_Provided data_.
──────────────────────────────
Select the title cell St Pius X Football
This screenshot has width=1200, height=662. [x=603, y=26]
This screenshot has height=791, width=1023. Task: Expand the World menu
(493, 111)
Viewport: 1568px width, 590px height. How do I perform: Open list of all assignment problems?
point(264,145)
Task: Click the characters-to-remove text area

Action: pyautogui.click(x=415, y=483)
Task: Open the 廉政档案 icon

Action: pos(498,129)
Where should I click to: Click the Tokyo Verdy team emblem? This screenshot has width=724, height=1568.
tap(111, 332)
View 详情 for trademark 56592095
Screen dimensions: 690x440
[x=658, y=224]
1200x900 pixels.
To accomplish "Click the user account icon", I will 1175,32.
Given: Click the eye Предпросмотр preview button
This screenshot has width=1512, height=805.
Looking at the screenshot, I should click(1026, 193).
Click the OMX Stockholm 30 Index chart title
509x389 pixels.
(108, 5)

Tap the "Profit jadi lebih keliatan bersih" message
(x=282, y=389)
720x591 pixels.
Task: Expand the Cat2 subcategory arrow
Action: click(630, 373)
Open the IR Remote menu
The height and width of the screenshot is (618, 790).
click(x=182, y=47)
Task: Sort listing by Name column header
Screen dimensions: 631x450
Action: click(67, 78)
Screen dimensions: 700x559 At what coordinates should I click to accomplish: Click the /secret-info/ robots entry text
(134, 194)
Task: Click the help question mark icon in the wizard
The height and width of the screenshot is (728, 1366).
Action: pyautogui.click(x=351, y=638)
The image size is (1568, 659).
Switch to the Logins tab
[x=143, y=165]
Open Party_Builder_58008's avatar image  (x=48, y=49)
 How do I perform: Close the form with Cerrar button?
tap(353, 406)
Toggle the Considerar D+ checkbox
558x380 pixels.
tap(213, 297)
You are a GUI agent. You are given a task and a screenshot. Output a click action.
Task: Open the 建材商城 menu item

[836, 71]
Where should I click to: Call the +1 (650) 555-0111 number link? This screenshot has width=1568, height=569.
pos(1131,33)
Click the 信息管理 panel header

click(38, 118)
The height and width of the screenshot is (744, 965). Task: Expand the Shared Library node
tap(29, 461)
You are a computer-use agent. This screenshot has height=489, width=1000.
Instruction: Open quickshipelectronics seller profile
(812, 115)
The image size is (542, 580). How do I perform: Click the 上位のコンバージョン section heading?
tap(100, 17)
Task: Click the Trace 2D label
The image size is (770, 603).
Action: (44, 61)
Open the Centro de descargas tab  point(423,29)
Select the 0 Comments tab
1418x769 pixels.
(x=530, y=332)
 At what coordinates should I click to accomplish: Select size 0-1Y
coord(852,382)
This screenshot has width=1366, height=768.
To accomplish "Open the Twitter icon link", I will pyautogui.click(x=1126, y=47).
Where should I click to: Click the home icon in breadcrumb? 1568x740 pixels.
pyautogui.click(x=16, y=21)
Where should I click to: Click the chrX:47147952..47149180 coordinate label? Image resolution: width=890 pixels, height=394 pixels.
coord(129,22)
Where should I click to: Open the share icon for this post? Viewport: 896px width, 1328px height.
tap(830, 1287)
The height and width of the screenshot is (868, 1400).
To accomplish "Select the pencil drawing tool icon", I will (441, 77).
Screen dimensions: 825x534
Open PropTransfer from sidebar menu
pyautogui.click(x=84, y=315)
──────────────────────────────
_Work to be completed_. Would you restate each line of the material above word for word?

_Answer to the problem_.
Select the title cell St Pius X Football
This screenshot has width=1200, height=662. [x=603, y=26]
This screenshot has height=791, width=1023. Task: Expand the World menu
(493, 111)
Viewport: 1568px width, 590px height. How do I perform: Open list of all assignment problems?
point(264,145)
Task: Click the characters-to-remove text area

Action: pyautogui.click(x=415, y=483)
Task: Open the 廉政档案 icon

Action: pos(498,129)
Where should I click to: Click the Tokyo Verdy team emblem? This screenshot has width=724, height=1568.
tap(111, 332)
View 详情 for trademark 56592095
Screen dimensions: 690x440
[x=658, y=224]
1200x900 pixels.
To accomplish "Click the user account icon", I will 1175,32.
Given: Click the eye Предпросмотр preview button
This screenshot has width=1512, height=805.
Looking at the screenshot, I should click(1026, 193).
Click the OMX Stockholm 30 Index chart title
509x389 pixels.
(108, 5)

Tap the "Profit jadi lebih keliatan bersih" message
(x=282, y=389)
720x591 pixels.
Task: Expand the Cat2 subcategory arrow
Action: click(630, 373)
Open the IR Remote menu
The height and width of the screenshot is (618, 790).
click(x=182, y=47)
Task: Sort listing by Name column header
Screen dimensions: 631x450
Action: click(67, 78)
Screen dimensions: 700x559 At what coordinates should I click to accomplish: Click the /secret-info/ robots entry text
(134, 194)
Task: Click the help question mark icon in the wizard
The height and width of the screenshot is (728, 1366).
Action: pyautogui.click(x=351, y=638)
The image size is (1568, 659).
Switch to the Logins tab
[x=143, y=165]
Open Party_Builder_58008's avatar image  (x=48, y=49)
 How do I perform: Close the form with Cerrar button?
tap(353, 406)
Toggle the Considerar D+ checkbox
558x380 pixels.
tap(213, 297)
You are a GUI agent. You are given a task and a screenshot. Output a click action.
Task: Open the 建材商城 menu item

[836, 71]
Where should I click to: Call the +1 (650) 555-0111 number link? This screenshot has width=1568, height=569.
pos(1131,33)
Click the 信息管理 panel header

click(38, 118)
The height and width of the screenshot is (744, 965). Task: Expand the Shared Library node
tap(29, 461)
You are a computer-use agent. This screenshot has height=489, width=1000.
Instruction: Open quickshipelectronics seller profile
(812, 115)
The image size is (542, 580). How do I perform: Click the 上位のコンバージョン section heading?
tap(100, 17)
Task: Click the Trace 2D label
The image size is (770, 603).
Action: (44, 61)
Open the Centro de descargas tab  point(423,29)
Select the 0 Comments tab
1418x769 pixels.
(x=530, y=332)
 At what coordinates should I click to accomplish: Select size 0-1Y
coord(852,382)
This screenshot has width=1366, height=768.
To accomplish "Open the Twitter icon link", I will pyautogui.click(x=1126, y=47).
Where should I click to: Click the home icon in breadcrumb? 1568x740 pixels.
pyautogui.click(x=16, y=21)
Where should I click to: Click the chrX:47147952..47149180 coordinate label? Image resolution: width=890 pixels, height=394 pixels.
coord(129,22)
Where should I click to: Open the share icon for this post? Viewport: 896px width, 1328px height.
tap(830, 1287)
The height and width of the screenshot is (868, 1400).
To accomplish "Select the pencil drawing tool icon", I will (441, 77).
Screen dimensions: 825x534
Open PropTransfer from sidebar menu
pyautogui.click(x=84, y=315)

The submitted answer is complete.